EVERYONE still remembers that one teacher that, even 30 years later, they hate with a passion entirely undimmed. Which of these was yours?
Who knows what Mr Robinson’s great sporting failure was? Let go by Liverpool after trials? Failed at athletics? But whatever it was, he vowed to take it out on every single kid in every single PE lesson. Whether rugby on frozen mud or screaming at a terrified seven-year-old to shin up a nine-foot rope, his bitterness never faded.
She didn’t need any past trauma to despise you. Instead she taught maths, presumably had passed a maths A-level at some point, and could not f**king believe a class of bored 13-year-olds were so slow to grasp what was obvious to her. Occasionally her frustration would boil over into vindictive anger, but only twice per lesson.
The design and technology teacher knew you were only in his class to selfishly injure yourself while making an ashtray, and he’d get the blame. So he spent 40 per cent of every lesson issuing dire warnings via anecdotes so bloody and lurid you’re still afraid to look at a drill.
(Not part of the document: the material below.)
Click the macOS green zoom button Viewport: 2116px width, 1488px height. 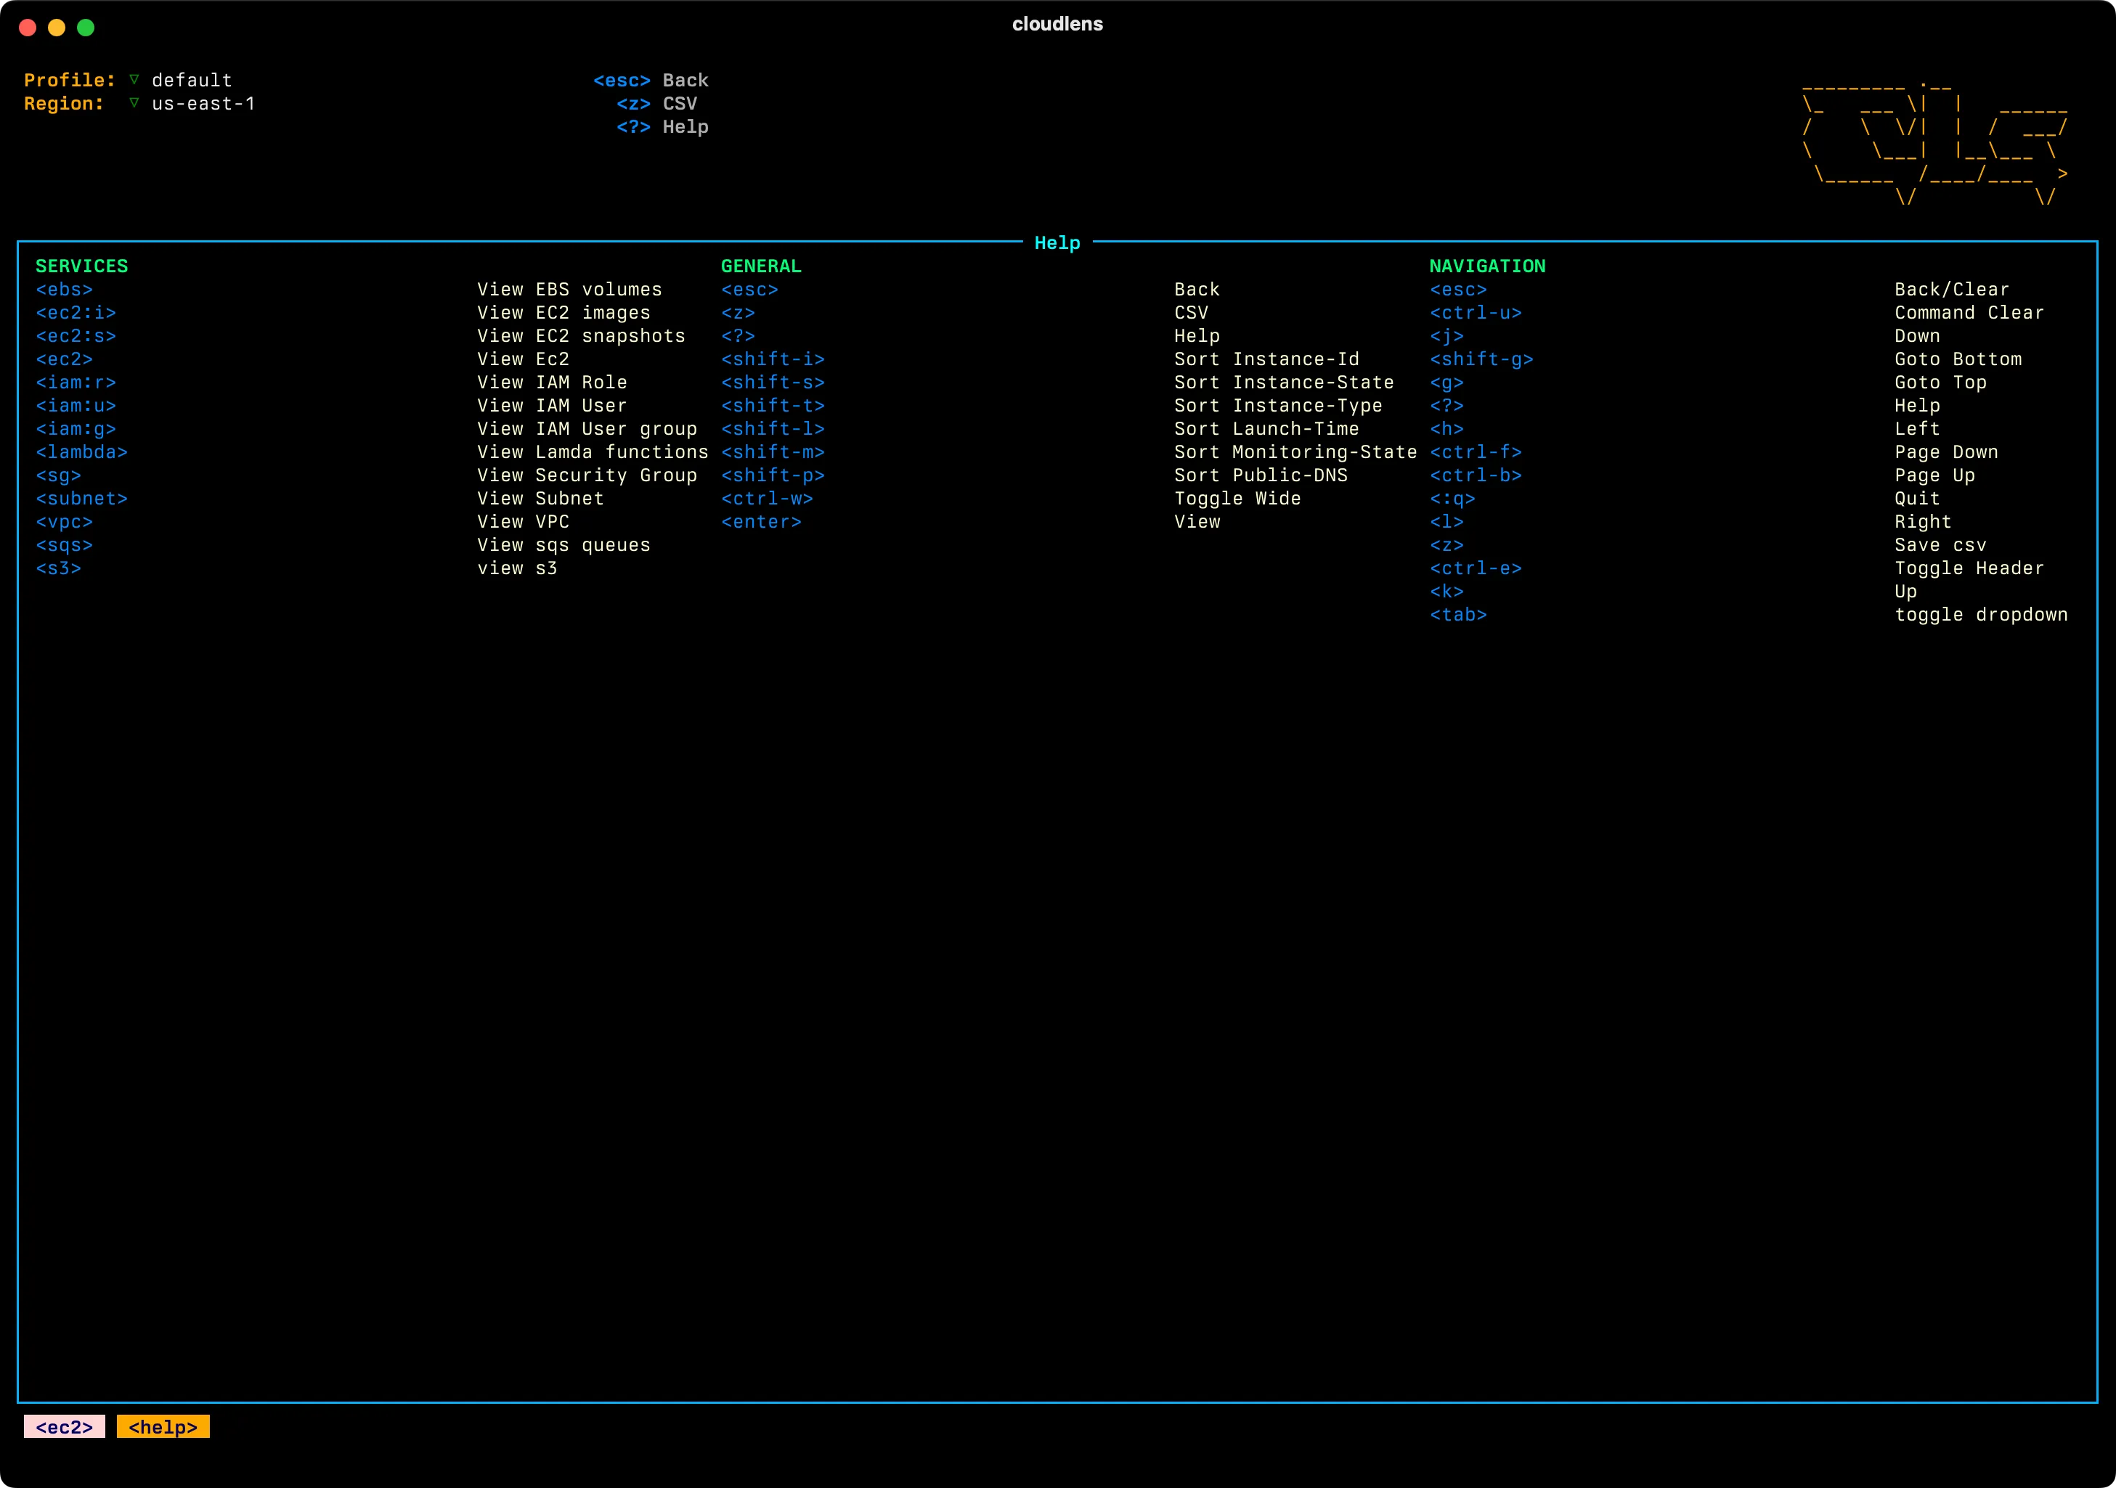click(x=86, y=28)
Hadn’t originally been that bad a guy, but his name sounds like condom. He knew it, you knew it, he got his vicious, unforgettable retaliation about your acne in first.
Drama lessons are meant to be a doss, but Miss Blackburn had issues to work through. She’d decided that 14-year-olds who didn’t want to be there would be the vessel to fulfil her frustrated theatrical ambitions, and mounted a production of Night of the Iguana. You still feel the guilt of its total failure being entirely blamed on you.
Just a complete and total bastard and sadist, who as a child was taught by a bastard sadist and realised this was the career for him. Really loved his job, especially mentally torturing the kids. Would be touched that you still hate him. It’s what he got into teaching for.